By Bryan Rich

July 1,  5:00 pm EST

Predictably, Trump extended the timeline on new tariffs in his meeting with China’s President Xi over the weekend.

This is kicking the trade war can down the road. That extends the timeline on the trade war and resets the opportunity to force the Fed’s hand this coming month–to get a rate cut at the July 30-31 Fed meeting.

As we’ve discussed, with a rate cut under his belt, this would clear the way for Trump to, then, claim victory on the China trade war by doing ‘a’ deal, giving himself enough runway into the 2020 elections to have a booming stock market and booming economy.

Since December, we’ve been talking about the parallels between the current period and the 1994-1995 period. It’s worth repeating again. The script continues to play out. In 1994, an overly aggressive Fed raised rates into a recovering, low inflation economy. By 1995, they were cutting. That led to a 36% rise in stocks in 1995. And it led to 4% growth in the economy through late 2000–18 consecutive quarters of more than 4% growth. Stocks tripled over the five-year period.

Think about that, and then remove the overhang of a trade war with the two biggest economies of the world and you can see the path to some very good times ahead. Moreover, if the above scenario plays out, Trump would then likely turn back to Congress and green-light a $2 trillion infrastructure plan.

While many have been predicting economic bust, this is a formula for an economic boom!

By Bryan Rich

June 28,  5:00 pm EST

We end the week, month and quarter today.  Stocks are up 17% year-to-date.

With the big Trump/Xi meeting coming over the weekend, let’s talk about how Fed policy has flipped from a headwind (adding to the risks), to a tailwind (backstopping against the risks – an implicit “put”).

And that’s why the chart on the S&P 500 looks like this …   

 

 

Of course we’ve had big geopolitical risks along the timeline of this chart, that include an historic trade war (which continues) and potential sanctions against Saudi Arabia (late last year).

The geopolitics have consumed the markets attention. But maybe it’s all about the Fed, and their ability to interpret (or lack thereof) the impact of trade disputes and structural reform in the global economy – and position correctly.

If we look back at the timeline, the tops and bottoms in these V-shaped moves in the chart above all align perfectly with Fed speak.

Stocks topped on October 3rd and proceeded to drop 20% through the end of December.  What happened on October 3rd?  The Fed chair, Jay Powell, did a sit down interview with PBS, where he said, after raising rates three times for the year, that they remain far away from the ‘neutral’ rate.  And he said they may go past neutral. Why?  He thought tariffs and the uptick in wage growth would feed into inflation.  He was wrong.

*-*-*

■ DIRECTIONS FOR THIS TASK
Pick up the commentary on Fed policy and the China trade war after its final sentence and keep writing it.

■ INFORMATION PROVIDED
*-*-*

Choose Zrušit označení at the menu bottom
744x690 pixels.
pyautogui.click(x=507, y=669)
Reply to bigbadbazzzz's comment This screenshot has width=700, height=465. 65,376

*-*-*

■ RESULT
With that view of tighter and tighter monetary policy into a low inflation and recovering economy, with hurdles of trade reform in the path, the markets started signaling the contra-viewpoint:  the trade war weighs on global growth, and within that context, rising U.S. rates are a killer for emerging market economies, and for the slow recovering developed markets.

Powell’s comments started the decline, which ultimately led to a big decline. Yet, the tone-deaf Fed raised rates in December, again, right into a falling stock market.  Moreover, following the December Fed meeting, the Fed made it clear that they were prepared to mechanically keep raise rates — another four times in 2019.

When did it turn?  It turned the day (January 4th) the Fed marched out Powell, Bernanke and Yellen, (tails between their legs) to tell the world ‘no more rate hikes/ the Fed is done.’

Stocks bottomed, on that day, and did a perfect ‘V’ back to the record highs over the following months.

When did it top again?  May 1.  What happened on May 1?  The Fed met and Jay Powell had his post-meeting press conference.  After months of running Fed officials out in the media to tell us the Fed’s got your back, Powell fumbled.

The interest rate market (10-year yields) had fallen 75 basis points from the highs of just six months prior, giving a very clear message to the Fed that, at the very least, the December hike was a policy mistake.  But Powell was unwilling to show any leaning toward a rate cut. In fact, he said the risks that precipitated their “pause” on the rate path (China and European growth, Brexit risks, and trade negotiations), have been largely improving.  Again, the Fed was tone-deaf and unwilling to take a defensive stance against the unknowns of geopolitical risks.  Stocks go down.

A few days later, U.S./China trade talks come to a standstill.  Stocks continue on for a 7% decline.

When did stocks bottom? June 3rd.  What happened?  A voting Fed member, Jim Bullard said that a Fed cut may be “warranted soon” to “provide some insurance” in case of a sharper slowdown. That was a primer for a June 4th speech by Jay Powell.  Powell came out of the gates, in a prepared speech that morning, telling us they “will act as appropriate to sustain the expansion.” That spurred the second “V-shaped recovery” on the above chart.

The conversation at the Fed has now, finally, turned to rate cuts.  And the market is now expecting a 100% chance the Fed will cut at the July 31 meeting.

Perhaps now the Fed is in the right position, trade deal or no trade deal. And that should be very good for stocks.

Remember, the last time the Fed was in this position in 1994, they cut rates and that led to a huge year for stocks — and stocks and the economy boomed through the end of the nineties.

By Bryan Rich

June 27,  5:00 pm EST

Bitcoin has had another huge move over the past three months — more than tripling.  And then late yesterday afternoon, it collapsed 15% in just minutes.  It lost 25% in value on the day.

The first rise and fall in Bitcoin, from $1,000 to $19,000 and back to $3,000, took place from early 2017 to early 2018.  Most of the move was over just four months.

Here’s a look at the chart.  You can see the first run-up and this most recent run-up …

 

 

Remember, this first run-up had everything money moving out of China, and less to do with Silicon Valley genius/ global monetary system disruption.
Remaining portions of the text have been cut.